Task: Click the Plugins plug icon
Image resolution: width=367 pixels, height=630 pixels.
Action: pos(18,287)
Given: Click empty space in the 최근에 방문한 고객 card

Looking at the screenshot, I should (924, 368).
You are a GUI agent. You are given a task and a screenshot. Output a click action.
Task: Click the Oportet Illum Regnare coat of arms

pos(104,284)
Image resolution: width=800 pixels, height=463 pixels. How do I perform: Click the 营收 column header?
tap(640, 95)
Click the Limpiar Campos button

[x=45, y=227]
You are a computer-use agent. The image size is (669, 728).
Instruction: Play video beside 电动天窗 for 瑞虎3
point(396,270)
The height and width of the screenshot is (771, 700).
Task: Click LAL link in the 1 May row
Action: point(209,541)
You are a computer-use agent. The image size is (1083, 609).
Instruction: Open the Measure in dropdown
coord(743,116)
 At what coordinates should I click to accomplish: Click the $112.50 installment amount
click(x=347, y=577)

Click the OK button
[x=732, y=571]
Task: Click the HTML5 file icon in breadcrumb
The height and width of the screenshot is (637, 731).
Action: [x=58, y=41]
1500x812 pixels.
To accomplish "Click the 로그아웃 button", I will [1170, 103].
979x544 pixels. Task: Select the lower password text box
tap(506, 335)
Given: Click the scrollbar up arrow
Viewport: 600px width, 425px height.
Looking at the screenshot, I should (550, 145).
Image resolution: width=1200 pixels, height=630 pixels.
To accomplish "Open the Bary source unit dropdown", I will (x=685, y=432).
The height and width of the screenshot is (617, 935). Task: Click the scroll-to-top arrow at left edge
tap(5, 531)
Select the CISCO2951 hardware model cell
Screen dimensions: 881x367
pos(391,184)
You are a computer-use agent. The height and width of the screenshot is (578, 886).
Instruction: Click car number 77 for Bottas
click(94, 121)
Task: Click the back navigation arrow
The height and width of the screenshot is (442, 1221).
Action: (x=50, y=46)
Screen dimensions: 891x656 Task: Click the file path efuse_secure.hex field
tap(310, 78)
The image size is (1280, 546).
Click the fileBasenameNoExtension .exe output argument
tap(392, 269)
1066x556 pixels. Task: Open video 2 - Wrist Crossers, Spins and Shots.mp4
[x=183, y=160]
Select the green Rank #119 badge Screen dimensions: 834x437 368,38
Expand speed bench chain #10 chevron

PROBLEM: Print the data in full, with each line exactly as given.

THE ANSWER:
Task: Click the Plugins plug icon
Image resolution: width=367 pixels, height=630 pixels.
Action: pos(18,287)
Given: Click empty space in the 최근에 방문한 고객 card

Looking at the screenshot, I should (924, 368).
You are a GUI agent. You are given a task and a screenshot. Output a click action.
Task: Click the Oportet Illum Regnare coat of arms

pos(104,284)
Image resolution: width=800 pixels, height=463 pixels. How do I perform: Click the 营收 column header?
tap(640, 95)
Click the Limpiar Campos button

[x=45, y=227]
You are a computer-use agent. The image size is (669, 728).
Instruction: Play video beside 电动天窗 for 瑞虎3
point(396,270)
The height and width of the screenshot is (771, 700).
Task: Click LAL link in the 1 May row
Action: point(209,541)
You are a computer-use agent. The image size is (1083, 609).
Instruction: Open the Measure in dropdown
coord(743,116)
 At what coordinates should I click to accomplish: Click the $112.50 installment amount
click(x=347, y=577)

Click the OK button
[x=732, y=571]
Task: Click the HTML5 file icon in breadcrumb
The height and width of the screenshot is (637, 731).
Action: [x=58, y=41]
1500x812 pixels.
To accomplish "Click the 로그아웃 button", I will [1170, 103].
979x544 pixels. Task: Select the lower password text box
tap(506, 335)
Given: Click the scrollbar up arrow
Viewport: 600px width, 425px height.
Looking at the screenshot, I should (550, 145).
Image resolution: width=1200 pixels, height=630 pixels.
To accomplish "Open the Bary source unit dropdown", I will (x=685, y=432).
The height and width of the screenshot is (617, 935). Task: Click the scroll-to-top arrow at left edge
tap(5, 531)
Select the CISCO2951 hardware model cell
Screen dimensions: 881x367
pos(391,184)
You are a computer-use agent. The height and width of the screenshot is (578, 886).
Instruction: Click car number 77 for Bottas
click(94, 121)
Task: Click the back navigation arrow
The height and width of the screenshot is (442, 1221).
Action: (x=50, y=46)
Screen dimensions: 891x656 Task: Click the file path efuse_secure.hex field
tap(310, 78)
The image size is (1280, 546).
Click the fileBasenameNoExtension .exe output argument
tap(392, 269)
1066x556 pixels. Task: Open video 2 - Wrist Crossers, Spins and Shots.mp4
[x=183, y=160]
Select the green Rank #119 badge Screen dimensions: 834x437 368,38
Expand speed bench chain #10 chevron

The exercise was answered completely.